下采样加速度计和陀螺仪的时间序列数据
Downsample the Time Series data of Accelerometer and Gyroscope
我有体育活动的时间序列数据。数据以 50hz 的频率记录。但是现在我想以 20hz 的频率对数据进行下采样,因为我想以 20hz 的频率训练和预测模型。
python 中是否有有效的方法来做到这一点?我听说过 Panda 的重采样功能,但不完全知道如何有效地使用它来解决我的问题。任何一段代码都会很有帮助。
epoch (ms) time (10:00) elapsed (s) x-axis (g) y-axis (g) z-axis (g)

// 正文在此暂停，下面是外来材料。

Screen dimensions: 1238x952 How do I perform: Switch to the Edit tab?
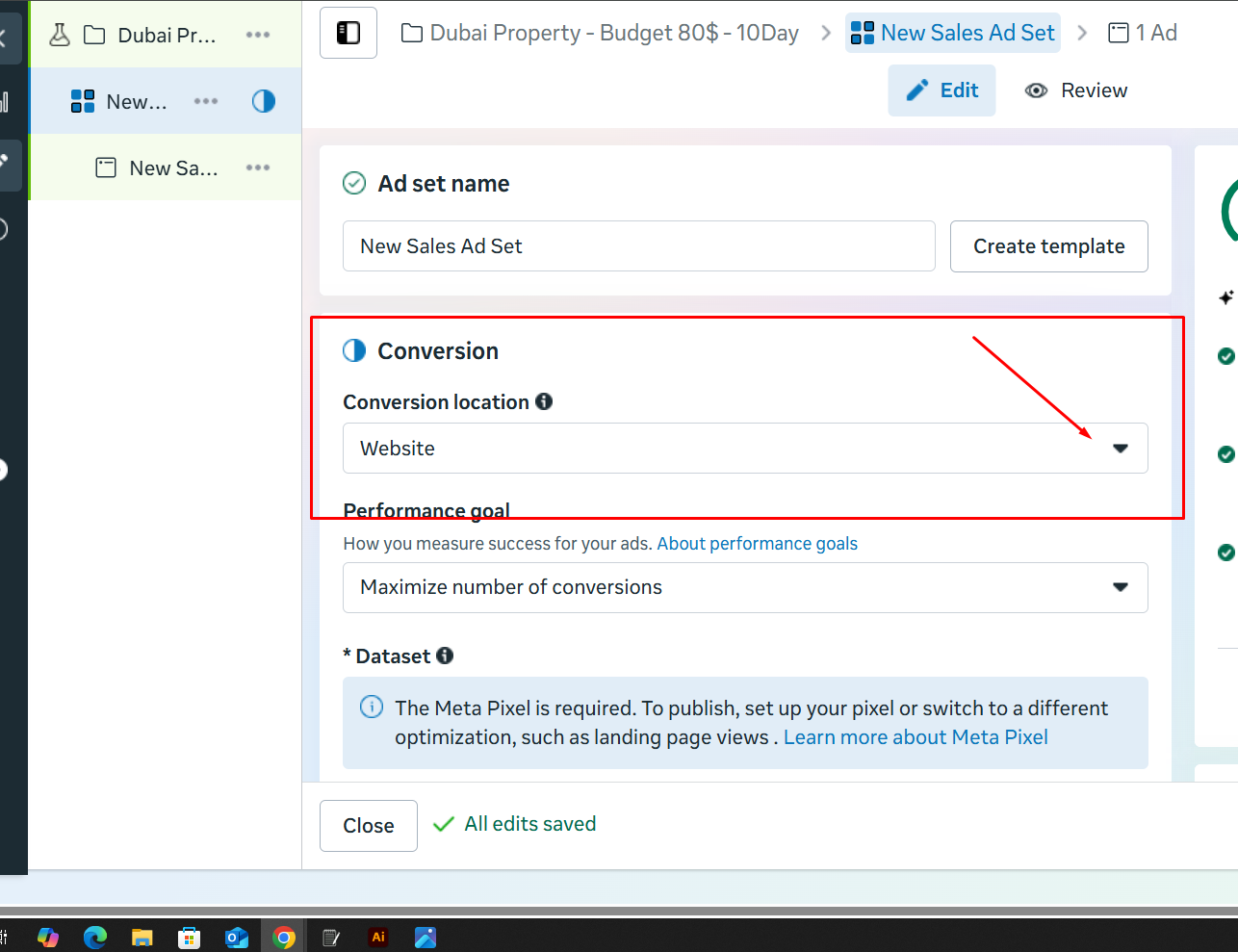click(941, 90)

1613977400899 2021-02-22T12:03:20.899 0 -0.336 0.886 0.649
1613977400920 2021-02-22T12:03:20.920 0.021 -0.233 0.799 0.648
1613977400940 2021-02-22T12:03:20.940 0.041 -0.173 0.771 0.629
1613977400961 2021-02-22T12:03:20.961 0.062 -0.132 0.757 0.596
1613977400981 2021-02-22T12:03:20.981 0.082 -0.113 0.724 0.57
1613977401002 2021-02-22T12:03:21.002 0.103 -0.127 0.713 0.538
1613977401021 2021-02-22T12:03:21.021 0.122 -0.175 0.743 0.488
1613977401041 2021-02-22T12:03:21.041 0.142 -0.266 0.775 0.417
1613977401062 2021-02-22T12:03:21.062 0.163 -0.281 0.774 0.402
1613977401082 2021-02-22T12:03:21.082 0.183 -0.212 0.713 0.427
1613977401103 2021-02-22T12:03:21.103 0.204 -0.17 0.649 0.46
1613977401123 2021-02-22T12:03:21.123 0.224 -0.204 0.649 0.524
1613977401144 2021-02-22T12:03:21.144 0.245 -0.313 0.684 0.658
1613977401164 2021-02-22T12:03:21.164 0.265 -0.415 0.727 0.785
1613977401183 2021-02-22T12:03:21.183 0.284 -0.419 0.726 0.82
这里的一个主要问题似乎是您的原始频率“大约”为 20ms(或 50Hz),不准确。我们需要分两步重新采样:
- 上采样到 1 毫秒,我们可以在其中定义要使用的插值
- 下采样到 50 毫秒(这只是每 50 行选择一个,很简单)
首先让我们建立一个时间索引。这里你有两次信息,所以其中任何一个都可以工作:
>>> df = df.set_index(df['epoch (ms)'].astype('datetime64[ms]'))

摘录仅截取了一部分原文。